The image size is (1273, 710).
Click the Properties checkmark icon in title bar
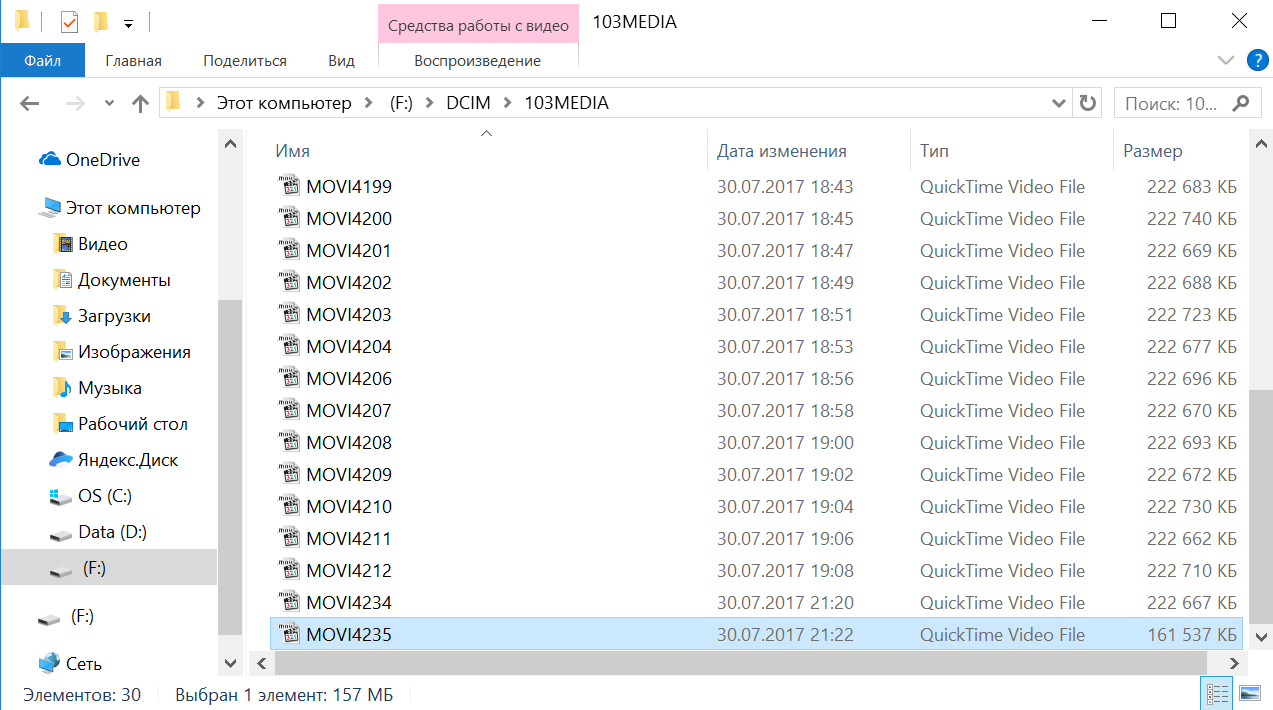click(x=69, y=21)
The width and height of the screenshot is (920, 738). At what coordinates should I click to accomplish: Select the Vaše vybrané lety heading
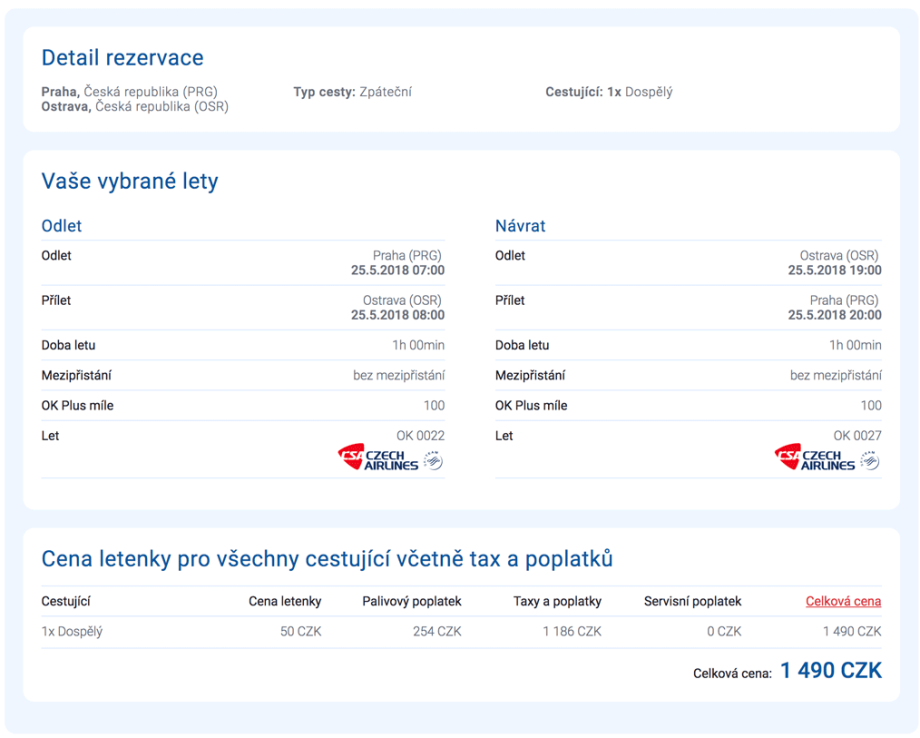pyautogui.click(x=129, y=181)
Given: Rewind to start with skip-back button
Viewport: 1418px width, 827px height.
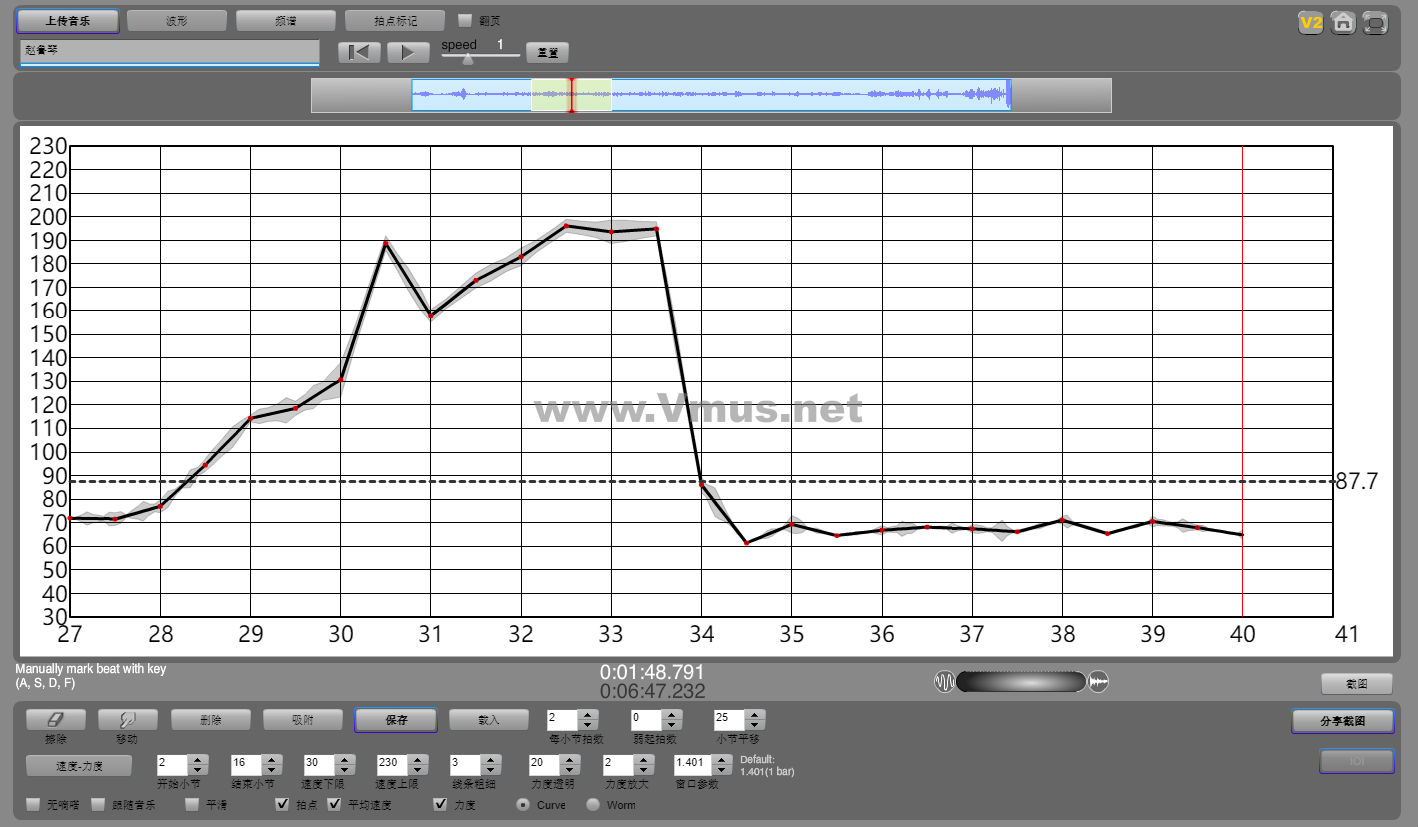Looking at the screenshot, I should point(359,52).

ASSIGNMENT:
The material above is to be repeated word for word, with no images kept.

THE ANSWER:
The image size is (1273, 710).
Click the Properties checkmark icon in title bar
click(x=69, y=21)
The width and height of the screenshot is (920, 738). At what coordinates should I click to accomplish: Select the Vaše vybrané lety heading
pyautogui.click(x=129, y=181)
Given: Rewind to start with skip-back button
Viewport: 1418px width, 827px height.
Looking at the screenshot, I should point(359,52).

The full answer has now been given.